Bailey is working on that. Over the next few years, he plans to collaborate with neuroscientists to observe and record how increased salt intake and stress levels manifest in aggression or anxiety-like behavior when mice are placed in specially designed mazes. For example, anxious mice tend to seek safety behind opaque walls and spend more time in enclosed parts of a maze rather than exploring the open parts where they are more exposed.
Lee Gilman, an assistant professor of behavioral neuroscience, already conducts these kinds of experiments in their lab at Kent State University in Ohio, examining how salt intake affects a phenomenon known as contextual fear generalization. This occurs when conditioned fear responses, generated in response to threats that have been experienced, become memorized and extended to safe stimuli. It’s considered a hallmark symptom for anxiety-related disorders. “It directly relates to anxiety processes in the brain,” says Gilman.

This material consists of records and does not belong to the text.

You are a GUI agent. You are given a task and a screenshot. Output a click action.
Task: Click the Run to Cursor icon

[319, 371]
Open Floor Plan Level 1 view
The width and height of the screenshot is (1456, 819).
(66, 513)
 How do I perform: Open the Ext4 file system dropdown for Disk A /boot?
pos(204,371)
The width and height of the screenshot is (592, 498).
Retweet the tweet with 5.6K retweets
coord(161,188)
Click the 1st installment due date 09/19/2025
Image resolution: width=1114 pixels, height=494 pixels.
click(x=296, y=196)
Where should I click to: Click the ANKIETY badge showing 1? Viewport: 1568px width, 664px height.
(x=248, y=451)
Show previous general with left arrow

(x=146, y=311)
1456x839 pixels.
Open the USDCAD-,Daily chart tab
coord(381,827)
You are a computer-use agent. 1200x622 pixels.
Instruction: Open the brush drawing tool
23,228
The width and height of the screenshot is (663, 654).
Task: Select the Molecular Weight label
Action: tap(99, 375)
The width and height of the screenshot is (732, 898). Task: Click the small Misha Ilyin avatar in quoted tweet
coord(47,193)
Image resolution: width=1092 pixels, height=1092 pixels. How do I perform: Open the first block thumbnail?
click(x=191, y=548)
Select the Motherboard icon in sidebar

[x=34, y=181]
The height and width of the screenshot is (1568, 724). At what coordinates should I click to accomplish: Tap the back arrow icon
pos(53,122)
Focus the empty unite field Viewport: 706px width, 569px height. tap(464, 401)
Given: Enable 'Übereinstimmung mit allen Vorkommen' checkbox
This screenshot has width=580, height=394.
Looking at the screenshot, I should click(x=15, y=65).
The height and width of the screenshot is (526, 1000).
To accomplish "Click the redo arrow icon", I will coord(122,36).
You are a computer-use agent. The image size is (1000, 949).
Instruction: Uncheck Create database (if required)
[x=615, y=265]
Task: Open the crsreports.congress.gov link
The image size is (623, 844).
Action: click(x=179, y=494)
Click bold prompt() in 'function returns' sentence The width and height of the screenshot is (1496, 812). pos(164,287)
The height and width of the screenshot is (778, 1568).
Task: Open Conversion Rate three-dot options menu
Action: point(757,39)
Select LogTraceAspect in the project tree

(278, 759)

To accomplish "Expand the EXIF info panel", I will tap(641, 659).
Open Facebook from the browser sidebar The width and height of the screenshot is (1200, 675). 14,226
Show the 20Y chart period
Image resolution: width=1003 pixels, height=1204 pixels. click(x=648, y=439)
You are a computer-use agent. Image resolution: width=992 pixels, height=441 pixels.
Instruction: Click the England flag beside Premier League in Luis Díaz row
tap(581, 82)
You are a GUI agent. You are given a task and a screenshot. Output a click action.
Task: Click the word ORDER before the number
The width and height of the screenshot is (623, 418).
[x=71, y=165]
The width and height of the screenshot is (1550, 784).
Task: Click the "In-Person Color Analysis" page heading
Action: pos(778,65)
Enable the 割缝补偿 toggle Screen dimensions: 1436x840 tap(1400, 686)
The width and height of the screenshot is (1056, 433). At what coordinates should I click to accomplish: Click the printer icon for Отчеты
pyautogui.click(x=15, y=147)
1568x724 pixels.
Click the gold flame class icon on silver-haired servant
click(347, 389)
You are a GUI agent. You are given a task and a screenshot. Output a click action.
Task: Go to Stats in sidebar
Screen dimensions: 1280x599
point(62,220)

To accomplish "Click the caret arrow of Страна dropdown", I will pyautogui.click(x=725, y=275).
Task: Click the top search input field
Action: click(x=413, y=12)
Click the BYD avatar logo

Fearful mice will freeze when exposed to the same context in which something threatening took place. But when conditioned mice go beyond this and freeze in a novel environment where they have never been before, “they’re generalizing their fear,” Gilman says. In their study, which is in preprint, male and female mice were conditioned in a chamber containing a patterned background, an ethanol-based scent, and a light, receiving mild electric shocks on a floor of stainless-steel grids.
Four weeks after conditioning, Gilman found that a high-salt diet increased the generalized fear response in females, while the same diet reduced the fear expression in males, which surprised the neuroscientist at first. But in previous behavioral studies on salt intake, most researchers had experimented only with male mice, which would explain these sex differences only now becoming apparent.
Although these two studies better our understanding of the effects of a high-salt diet on the brain, Faraco warns that we need to be careful about translating the results to humans. There are differences in how animals and humans absorb, use, and metabolize salt, he says. “Comparisons between rodents and humans must be interpreted with caution, given the uncertainty in estimating minimum salt requirements in mice, the relatively short exposure in animal models compared to lifetime exposure in humans, and the known underestimation of human salt consumption.”
Behavioral research is still in its infancy when it comes to salt, but Bailey and Gilman are both working to improve and expand their experiments to track the behavior of mice over longer periods of time. And while their findings cannot be directly extrapolated to humans, they hope that people will be a little more conscious of their salt consumption, both in general and at times of abundance like Christmas. Currently, most consumers pay attention to the calorie and sugar content when being served a feast at a communal table—“the salt aspect goes very much under the radar in people’s awareness,” says Gilman. That could all change if we discover just what impact it has on our mood and how we feel.